Still, his skin prickled from the sight of her. Open your mouth, Arlo. Speak.

“Miss Baine-Torres,” he finally said with a terse nod, moving aside for her to pass. She gave him a look he could not quite decipher and stepped in. “Cyrus, would you be so kind to bring us a tray of tea?”

She raised an eyebrow at that, her shoulders straightening as if she expected to carry out this conversation while standing in the doorway of his study.

“Your Grace. I don’t mean to stay long.” She followed that with the most insouciant curtsy he had ever seen. He had to press his lips together to keep from laughing because the woman was truly irreverent and, blast it all, that only made her more appealing.

“Miss Baine-Torres, p—”

She held up a hand at him. “Please, call me Marena.” She shook her head, something resembling humor pulling at her lips. “I commend you for trying, but you butcher the Torres.”
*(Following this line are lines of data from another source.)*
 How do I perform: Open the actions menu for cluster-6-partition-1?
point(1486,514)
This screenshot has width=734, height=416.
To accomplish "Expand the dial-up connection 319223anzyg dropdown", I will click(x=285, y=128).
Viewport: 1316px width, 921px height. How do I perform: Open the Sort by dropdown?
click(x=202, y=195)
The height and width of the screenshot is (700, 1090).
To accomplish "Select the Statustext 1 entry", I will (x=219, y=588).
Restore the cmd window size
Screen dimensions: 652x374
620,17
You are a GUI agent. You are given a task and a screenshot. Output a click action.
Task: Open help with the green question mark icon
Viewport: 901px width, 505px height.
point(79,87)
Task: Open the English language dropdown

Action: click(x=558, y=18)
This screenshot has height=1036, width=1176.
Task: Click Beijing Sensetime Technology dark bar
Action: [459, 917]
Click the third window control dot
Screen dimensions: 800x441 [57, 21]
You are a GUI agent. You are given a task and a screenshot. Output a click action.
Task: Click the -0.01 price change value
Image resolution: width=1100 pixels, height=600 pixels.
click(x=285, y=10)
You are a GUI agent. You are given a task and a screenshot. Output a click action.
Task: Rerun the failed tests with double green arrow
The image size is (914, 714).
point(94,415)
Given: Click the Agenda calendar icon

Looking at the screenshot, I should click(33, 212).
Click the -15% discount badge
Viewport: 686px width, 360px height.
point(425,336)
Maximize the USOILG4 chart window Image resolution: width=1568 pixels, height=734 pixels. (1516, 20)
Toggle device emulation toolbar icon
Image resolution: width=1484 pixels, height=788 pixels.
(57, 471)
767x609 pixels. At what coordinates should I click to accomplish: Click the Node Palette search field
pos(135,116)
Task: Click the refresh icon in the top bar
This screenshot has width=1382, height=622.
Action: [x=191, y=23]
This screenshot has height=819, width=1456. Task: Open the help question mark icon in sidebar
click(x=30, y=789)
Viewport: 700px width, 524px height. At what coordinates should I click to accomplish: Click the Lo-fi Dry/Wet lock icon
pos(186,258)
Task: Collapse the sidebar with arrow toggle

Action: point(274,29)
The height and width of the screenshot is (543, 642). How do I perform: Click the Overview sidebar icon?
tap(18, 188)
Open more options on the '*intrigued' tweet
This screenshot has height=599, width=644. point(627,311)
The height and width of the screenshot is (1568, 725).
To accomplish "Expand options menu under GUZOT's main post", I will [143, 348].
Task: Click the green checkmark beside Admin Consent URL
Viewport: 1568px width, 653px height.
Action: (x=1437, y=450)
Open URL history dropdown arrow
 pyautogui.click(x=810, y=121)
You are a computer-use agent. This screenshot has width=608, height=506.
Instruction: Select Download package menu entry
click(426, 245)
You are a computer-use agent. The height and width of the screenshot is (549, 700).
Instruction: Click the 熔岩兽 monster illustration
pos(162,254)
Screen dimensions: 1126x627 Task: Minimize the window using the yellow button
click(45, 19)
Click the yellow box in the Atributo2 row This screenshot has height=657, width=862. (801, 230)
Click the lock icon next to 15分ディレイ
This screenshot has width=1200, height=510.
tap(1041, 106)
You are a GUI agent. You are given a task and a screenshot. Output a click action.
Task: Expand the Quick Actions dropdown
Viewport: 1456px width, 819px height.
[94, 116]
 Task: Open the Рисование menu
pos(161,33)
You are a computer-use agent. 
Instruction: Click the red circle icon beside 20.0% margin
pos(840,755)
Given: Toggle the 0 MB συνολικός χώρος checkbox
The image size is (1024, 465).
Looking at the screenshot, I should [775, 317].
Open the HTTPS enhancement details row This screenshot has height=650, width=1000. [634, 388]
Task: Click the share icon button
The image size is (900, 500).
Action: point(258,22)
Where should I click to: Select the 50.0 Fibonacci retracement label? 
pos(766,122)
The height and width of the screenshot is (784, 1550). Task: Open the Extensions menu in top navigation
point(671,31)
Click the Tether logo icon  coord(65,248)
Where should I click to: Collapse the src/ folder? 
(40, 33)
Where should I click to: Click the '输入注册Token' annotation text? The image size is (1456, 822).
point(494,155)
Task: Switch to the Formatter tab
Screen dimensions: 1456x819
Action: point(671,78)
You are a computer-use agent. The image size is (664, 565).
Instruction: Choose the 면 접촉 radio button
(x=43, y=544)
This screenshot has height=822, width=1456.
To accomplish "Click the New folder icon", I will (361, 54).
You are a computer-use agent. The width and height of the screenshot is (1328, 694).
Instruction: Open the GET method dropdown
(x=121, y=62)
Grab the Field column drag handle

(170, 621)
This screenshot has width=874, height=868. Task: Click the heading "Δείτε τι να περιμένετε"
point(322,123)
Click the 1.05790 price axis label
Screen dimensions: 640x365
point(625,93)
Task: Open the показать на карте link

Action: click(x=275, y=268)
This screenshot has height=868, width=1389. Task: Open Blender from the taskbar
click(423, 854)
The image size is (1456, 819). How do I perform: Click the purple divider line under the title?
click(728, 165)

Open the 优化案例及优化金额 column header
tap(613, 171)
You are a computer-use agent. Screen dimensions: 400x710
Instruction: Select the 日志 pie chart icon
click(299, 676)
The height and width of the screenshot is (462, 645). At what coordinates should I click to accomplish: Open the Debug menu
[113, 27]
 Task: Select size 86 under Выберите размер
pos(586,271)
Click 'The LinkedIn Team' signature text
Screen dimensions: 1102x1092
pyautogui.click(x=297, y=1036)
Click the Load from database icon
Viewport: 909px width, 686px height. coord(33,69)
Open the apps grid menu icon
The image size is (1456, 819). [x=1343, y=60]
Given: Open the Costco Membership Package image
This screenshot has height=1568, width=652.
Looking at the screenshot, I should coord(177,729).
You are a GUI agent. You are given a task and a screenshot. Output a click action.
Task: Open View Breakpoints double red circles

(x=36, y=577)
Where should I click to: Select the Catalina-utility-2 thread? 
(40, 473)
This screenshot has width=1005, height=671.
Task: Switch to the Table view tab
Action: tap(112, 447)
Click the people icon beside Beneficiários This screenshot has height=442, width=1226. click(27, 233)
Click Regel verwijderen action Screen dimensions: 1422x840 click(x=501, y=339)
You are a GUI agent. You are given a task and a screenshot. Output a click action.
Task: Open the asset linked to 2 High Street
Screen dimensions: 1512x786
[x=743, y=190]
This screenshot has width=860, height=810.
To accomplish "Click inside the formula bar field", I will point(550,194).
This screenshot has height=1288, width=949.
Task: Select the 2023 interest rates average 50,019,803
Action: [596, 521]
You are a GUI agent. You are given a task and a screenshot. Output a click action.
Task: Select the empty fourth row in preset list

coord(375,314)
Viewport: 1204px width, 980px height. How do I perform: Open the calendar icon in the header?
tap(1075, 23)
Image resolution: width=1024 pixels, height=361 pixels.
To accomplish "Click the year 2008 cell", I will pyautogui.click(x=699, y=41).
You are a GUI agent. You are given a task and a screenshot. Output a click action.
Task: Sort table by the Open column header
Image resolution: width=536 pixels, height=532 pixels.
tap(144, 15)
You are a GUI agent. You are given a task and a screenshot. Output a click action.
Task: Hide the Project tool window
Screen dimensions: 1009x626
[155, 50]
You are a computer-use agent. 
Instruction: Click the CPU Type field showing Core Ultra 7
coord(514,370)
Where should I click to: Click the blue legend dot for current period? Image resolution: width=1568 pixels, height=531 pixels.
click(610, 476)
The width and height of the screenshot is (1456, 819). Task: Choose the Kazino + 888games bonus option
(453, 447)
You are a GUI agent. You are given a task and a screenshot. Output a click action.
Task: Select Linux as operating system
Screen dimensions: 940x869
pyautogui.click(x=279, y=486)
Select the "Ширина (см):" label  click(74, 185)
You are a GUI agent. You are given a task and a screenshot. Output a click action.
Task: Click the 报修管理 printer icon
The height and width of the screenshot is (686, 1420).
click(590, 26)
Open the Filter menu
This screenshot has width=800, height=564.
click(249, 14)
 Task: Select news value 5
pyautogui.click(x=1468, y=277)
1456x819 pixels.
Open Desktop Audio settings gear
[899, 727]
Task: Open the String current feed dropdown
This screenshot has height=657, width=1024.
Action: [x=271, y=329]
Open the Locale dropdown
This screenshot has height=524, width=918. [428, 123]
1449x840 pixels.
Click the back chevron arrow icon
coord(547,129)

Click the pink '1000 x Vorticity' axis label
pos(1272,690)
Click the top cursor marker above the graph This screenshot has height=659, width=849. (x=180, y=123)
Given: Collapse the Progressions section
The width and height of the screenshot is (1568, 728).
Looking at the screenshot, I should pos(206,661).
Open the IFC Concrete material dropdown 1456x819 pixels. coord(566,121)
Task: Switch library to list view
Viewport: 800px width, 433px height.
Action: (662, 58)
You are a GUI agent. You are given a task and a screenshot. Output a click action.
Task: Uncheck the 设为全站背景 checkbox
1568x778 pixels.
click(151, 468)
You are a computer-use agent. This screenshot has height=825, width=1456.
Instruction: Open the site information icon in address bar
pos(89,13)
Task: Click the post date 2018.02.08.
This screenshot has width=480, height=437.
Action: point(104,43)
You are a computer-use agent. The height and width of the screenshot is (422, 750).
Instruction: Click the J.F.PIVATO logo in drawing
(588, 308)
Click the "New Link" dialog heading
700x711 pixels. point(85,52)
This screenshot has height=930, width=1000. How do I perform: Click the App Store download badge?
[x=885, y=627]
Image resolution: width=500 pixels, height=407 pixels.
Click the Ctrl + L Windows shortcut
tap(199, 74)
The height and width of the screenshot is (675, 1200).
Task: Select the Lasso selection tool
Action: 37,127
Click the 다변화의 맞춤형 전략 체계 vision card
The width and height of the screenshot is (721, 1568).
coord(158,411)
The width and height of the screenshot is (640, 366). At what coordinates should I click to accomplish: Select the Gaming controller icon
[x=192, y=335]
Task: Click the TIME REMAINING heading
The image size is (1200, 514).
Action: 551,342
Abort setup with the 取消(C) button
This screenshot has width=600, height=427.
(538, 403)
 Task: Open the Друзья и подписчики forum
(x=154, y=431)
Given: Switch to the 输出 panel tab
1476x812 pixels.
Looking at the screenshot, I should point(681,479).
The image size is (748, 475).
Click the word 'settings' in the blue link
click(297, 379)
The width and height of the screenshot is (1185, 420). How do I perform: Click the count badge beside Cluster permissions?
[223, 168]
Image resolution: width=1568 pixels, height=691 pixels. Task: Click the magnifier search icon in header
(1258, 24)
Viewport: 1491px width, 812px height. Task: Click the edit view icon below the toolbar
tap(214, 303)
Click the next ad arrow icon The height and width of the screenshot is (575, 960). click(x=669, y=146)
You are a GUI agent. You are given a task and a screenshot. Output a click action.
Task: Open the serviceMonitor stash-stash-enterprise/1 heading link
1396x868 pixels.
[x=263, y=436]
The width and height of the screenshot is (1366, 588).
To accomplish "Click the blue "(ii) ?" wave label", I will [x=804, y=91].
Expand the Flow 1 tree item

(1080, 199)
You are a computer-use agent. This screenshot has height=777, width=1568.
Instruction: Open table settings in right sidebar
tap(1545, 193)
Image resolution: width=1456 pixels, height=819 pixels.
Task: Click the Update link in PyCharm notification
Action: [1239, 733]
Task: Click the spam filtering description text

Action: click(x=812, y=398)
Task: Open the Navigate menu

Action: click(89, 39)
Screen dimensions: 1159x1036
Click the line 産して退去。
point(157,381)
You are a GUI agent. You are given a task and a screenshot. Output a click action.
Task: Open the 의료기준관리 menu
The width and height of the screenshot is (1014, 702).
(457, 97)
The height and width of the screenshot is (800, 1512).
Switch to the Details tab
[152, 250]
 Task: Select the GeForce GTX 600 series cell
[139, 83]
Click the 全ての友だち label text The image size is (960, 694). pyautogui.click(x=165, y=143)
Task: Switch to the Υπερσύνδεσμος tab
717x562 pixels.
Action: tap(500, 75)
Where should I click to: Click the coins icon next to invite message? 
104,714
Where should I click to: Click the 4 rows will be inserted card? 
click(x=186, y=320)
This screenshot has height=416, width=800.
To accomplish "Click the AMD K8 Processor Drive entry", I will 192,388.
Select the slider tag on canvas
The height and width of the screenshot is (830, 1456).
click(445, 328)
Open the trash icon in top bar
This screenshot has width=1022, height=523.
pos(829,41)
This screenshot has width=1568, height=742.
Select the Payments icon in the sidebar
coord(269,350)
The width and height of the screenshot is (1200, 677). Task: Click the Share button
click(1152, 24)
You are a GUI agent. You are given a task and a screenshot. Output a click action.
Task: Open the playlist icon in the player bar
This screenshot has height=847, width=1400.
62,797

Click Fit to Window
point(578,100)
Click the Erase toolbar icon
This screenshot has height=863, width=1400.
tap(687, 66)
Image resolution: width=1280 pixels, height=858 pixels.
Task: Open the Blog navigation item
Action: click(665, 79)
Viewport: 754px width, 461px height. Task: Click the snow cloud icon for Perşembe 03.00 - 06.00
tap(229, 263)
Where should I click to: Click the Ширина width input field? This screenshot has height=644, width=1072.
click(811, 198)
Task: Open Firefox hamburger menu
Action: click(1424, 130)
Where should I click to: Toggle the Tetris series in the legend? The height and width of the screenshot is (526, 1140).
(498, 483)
His face heated and a sensation he could not quite identify pulsed in his chest, making him want to scold and ravish her all at once. But then she smiled, and the pulsing transformed into a different thing altogether. “Don’t fret, Your Grace. It was a valiant attempt. I find the Scots are the only ones who can do the Castilian rolled r’s any justice. Marena will do.”

Arlo could only be grateful she was the sole witness to the way his voice shook when he finally said her name. “Marena, please come in.”

He’d been expecting her, but he’d not expected her effect on him. No. That was a lie. He had not stopped thinking about that yellow dress or her brown eyes. And her mouth…the mouth was the biggest obstacle when it came to behaving like a human being when it came to this woman. As they made their way into the room, he noticed how the sage green dress she wore contrasted with her gold and brown hair. He was riveted by a few curls that had come loose from her braid to frame her face. He’d never been a gawker, but he could see now how people could fall into the habit. Life in the nobility oscillated between stodgy to maddeningly boring, and for Arlo, the only thing that seemed to provide any excitement was finding ways to scandalize his peers. He’d spent years wondering if anyone could spark a fire within him again. And here she was, glaring at him like he was a sodding fool.